Volví a sentir aquel nudo en el estómago. Aquel pánico patológico que me perseguía de la mañana a la noche. El terror a que me llamara el jefe de zona para decirme que no había alcanzado los objetivos. Ese miedo de sentirme equivocada, de estar haciendo algo mal.

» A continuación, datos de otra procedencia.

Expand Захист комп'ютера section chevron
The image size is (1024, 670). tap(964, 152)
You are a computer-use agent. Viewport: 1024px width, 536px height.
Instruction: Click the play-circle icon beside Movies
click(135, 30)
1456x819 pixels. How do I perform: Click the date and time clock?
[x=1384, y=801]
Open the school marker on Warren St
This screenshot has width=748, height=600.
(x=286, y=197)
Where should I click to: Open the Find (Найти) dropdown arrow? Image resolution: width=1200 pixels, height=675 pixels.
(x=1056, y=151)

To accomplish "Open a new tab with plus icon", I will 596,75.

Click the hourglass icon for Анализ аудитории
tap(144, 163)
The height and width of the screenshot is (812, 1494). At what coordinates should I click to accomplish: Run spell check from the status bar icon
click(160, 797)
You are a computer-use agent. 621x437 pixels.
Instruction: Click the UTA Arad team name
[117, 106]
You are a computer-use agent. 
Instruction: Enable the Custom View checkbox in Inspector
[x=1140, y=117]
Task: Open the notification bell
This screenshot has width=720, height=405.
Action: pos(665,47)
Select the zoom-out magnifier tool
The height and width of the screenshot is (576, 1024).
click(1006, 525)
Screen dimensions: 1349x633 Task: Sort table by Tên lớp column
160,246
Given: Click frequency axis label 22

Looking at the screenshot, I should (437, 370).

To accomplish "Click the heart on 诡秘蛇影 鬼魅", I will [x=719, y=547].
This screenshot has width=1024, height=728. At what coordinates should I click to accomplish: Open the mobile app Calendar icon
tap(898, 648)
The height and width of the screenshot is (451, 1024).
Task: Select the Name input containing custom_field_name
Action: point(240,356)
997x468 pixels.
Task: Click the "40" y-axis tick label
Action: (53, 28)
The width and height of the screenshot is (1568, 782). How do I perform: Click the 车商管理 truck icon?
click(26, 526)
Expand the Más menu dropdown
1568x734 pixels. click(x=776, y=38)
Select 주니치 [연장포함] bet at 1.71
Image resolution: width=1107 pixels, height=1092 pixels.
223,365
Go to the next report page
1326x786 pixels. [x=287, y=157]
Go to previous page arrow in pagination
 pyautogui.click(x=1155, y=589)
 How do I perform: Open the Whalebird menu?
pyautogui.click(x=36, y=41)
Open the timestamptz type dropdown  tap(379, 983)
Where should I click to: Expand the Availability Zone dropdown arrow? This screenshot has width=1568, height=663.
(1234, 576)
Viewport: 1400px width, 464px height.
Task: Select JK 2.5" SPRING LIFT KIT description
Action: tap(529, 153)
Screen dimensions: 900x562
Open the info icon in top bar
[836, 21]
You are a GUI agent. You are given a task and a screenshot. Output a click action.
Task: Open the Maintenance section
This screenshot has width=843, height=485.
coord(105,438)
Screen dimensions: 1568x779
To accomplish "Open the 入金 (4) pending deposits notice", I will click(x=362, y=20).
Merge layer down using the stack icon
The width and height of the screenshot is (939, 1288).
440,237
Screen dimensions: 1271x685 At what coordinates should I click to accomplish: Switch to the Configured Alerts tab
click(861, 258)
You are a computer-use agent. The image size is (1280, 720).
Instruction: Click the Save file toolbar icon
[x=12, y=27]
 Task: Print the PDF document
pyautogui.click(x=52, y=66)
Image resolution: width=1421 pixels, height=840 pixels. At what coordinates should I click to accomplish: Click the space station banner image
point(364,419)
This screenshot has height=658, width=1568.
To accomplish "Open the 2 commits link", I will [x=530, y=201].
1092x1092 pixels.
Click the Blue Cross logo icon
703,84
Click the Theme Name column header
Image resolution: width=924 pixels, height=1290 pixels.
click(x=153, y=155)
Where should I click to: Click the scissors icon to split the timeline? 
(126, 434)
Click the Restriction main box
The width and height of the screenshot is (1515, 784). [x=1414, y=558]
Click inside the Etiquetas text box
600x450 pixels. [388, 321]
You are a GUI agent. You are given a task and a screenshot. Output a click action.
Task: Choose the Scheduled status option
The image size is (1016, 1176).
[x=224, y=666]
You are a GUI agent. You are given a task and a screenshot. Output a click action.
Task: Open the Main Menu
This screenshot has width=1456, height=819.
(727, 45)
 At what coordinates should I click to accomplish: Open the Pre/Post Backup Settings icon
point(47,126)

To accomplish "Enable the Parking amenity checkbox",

Empecé a correr. Tenía que escapar, que huir. Corría y corría sin moverme del lugar. La respiración era insuficiente para llenar mis pulmones de oxígeno. Iba a ahogarme. Caía por un acantilado y me sumergía en el fondo del mar. Mi cuerpo pesaba como un ancla de hierro y me hundía irremediablemente. Ya no me quedaba aire. Ya no me quedaban amigas, no tenía tiempo para verlas. Recordé las palabras de Alberto, “Verónica, yo te quiero, pero nunca soy tu prioridad”. Me ahogaba porque entendía lo que había querido decirme. El resuello de mi respiración resonaba como el eco y se convertía en una risa tétrica. Jadeaba buscando a Alberto. ¿Dónde había ido? ¿Estaba a tiempo de recuperarlo?

La angustia me sofocaba.

Sudaba.

Grité.

No había nadie. Estaba sola. Ni Alberto, ni mamá.

Sola con mis pesadillas.

Salté de la cama y entré el baño. Me eché agua en la cara para despejarme y apartar aquella horrible pesadilla.

Me miré en el espejo. Se me cortó la respiración.

Unas coordenadas:

37º 46’ 00’’ N
0º 50’ 00’’ O

Estaban tatuadas con tipografía romana en la parte interior de mi muñeca izquierda.